Last October S&P revised downward the expected cumulative losses to 1.05%-1.25% for GMCAR’s 2017-1 and 2017-2 transactions, and last month dropped the loss forecast for GMCAR 2017-3 to an even lower range of 0.95%-1.15%.
The 1%-1.2% loss range for GMCAR 2019-2 equals the range that S&P also projected in March for Ford Motor Credit’s first auto-loan securitization of the year.
Moody’s net loss expectation for GMCAR 2019-2 is 0.85%, unchanged from the previous deal that was the first 2019 auto ABS deal out of the gate in January.
The next pool is backed by $1.29 billion in receivables from 49,946 loans, nearly all of which were originated in the second half of 2018, according to presale reports. The average principal balance is $27,583, down slightly from the average $28,731 balance in GMCAR 2019-1. Borrowers are paying a higher weighted average APR of 5.37% on terms averaging 68 months.
Moody’s noted concerns of high exposure (72%) to extended-term loans, 61 months and longer, which analysts note is higher than that of peer issuers of prime-loan securitizations. The share of six-year-plus term loans (73 to 75 months) has grown to an all-time high of 14.68% for a GM Financial ABS pool.
However, presale reports show the percentage of all extended term loans over 60 months has been slightly reduced to 57.25%, compared to 57.95% in GMCAR 2019-1. The platform had a peak exposure of 65.41% in GM Financial’s fourth deal in 2018.

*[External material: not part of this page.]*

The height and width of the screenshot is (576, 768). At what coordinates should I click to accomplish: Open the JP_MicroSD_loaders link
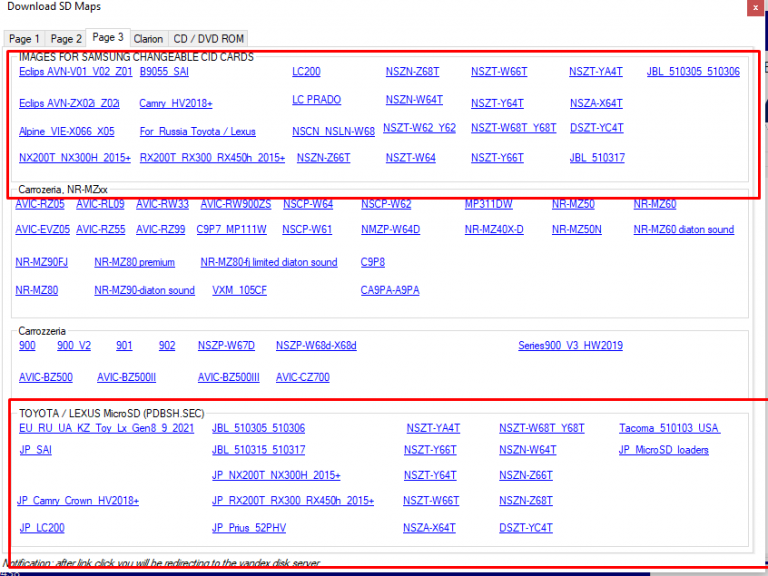[663, 450]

Used vehicles take up a 14% of the receivables, a larger share compared to peer ABS issues from Hyundai Capital America, Ford Motor Credit and regional Toyota captive-finance lender World Omni, according to S&P. Used-car prices can be more volatile, and values could deteriorate as large volumes of returned leased vehicles are expected to hit the market over the next two years.

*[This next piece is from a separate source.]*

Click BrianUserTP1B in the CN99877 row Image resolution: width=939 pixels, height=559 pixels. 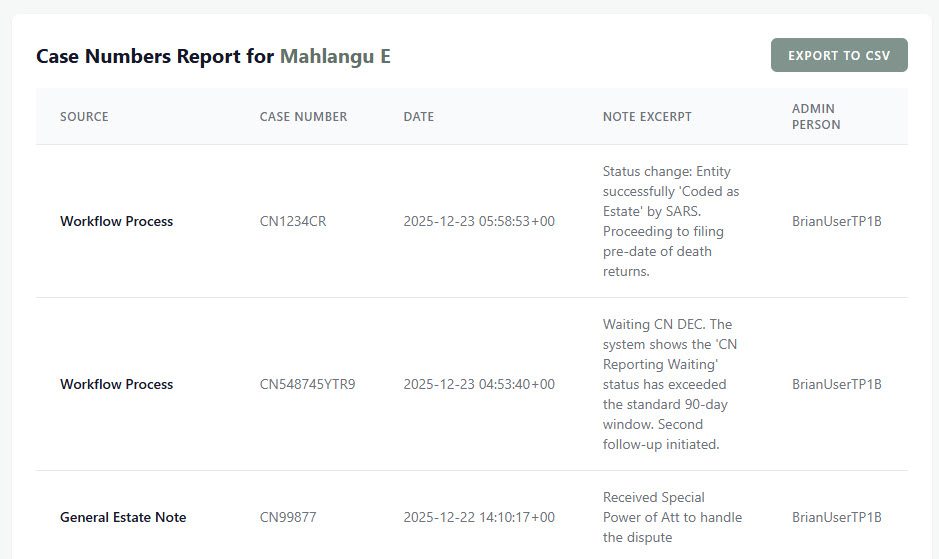pyautogui.click(x=837, y=517)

Pickup trucks make up 44% of the loan receivables in the pool, with sport utility/crossover vehicles combining for 45%. Receivables for passenger cars total 11% of the pool’s assets. (The presale reports did not break down model concentrations.)
The loan receivables will support four tranches of senior notes and three tranches of subordinate notes, according to the presale reports. Among the triple-A tranches is a $442.84 million Class A-2A/A-2B tranche, to be split between fixed- and floating-rate notes due June 2022; a $419.83 million Class A-3 due February 2024; and a $91.52 million Class A-4 notes tranche due August 2024.
A $20.31 million Class B tranche (rated AA+ by S&P, Aa2 by Moody’s) and $19.05 million in Class C notes (AA/A1) are each due 2024. A $15.86 million Class D tranche is rated AA-/Baa1, but will not be initially offered when the deal closes.
GMF also plans a money-market tranche totaling $241 million, with preliminary short-term ratings of A-1+ from S&P and P-1 from Moody’s.
This is GM Financial’s ninth prime loan securitization and sixth public deal.
The loans were culled from GMF’s $35.36 billion managed portfolio (as of December 2018), up 28% from $27.57 billion in 2017. Although the portfolio includes both prime and subprime loan originations (through its legacy AmeriCredit nonprime platform), S&P says the portfolio size has grown and performance improved as GM Financial continued its migration toward more prime captive-finance originations through General Motors dealers that began in late 2014.
Total delinquencies improved to 4.68% in 2018 from 6.11% the year prior. Net credit losses fell to 1.72% of the annualized average of retail finance receivables, down from 2.03%.
Barclays is the structuring agent and lead underwriter.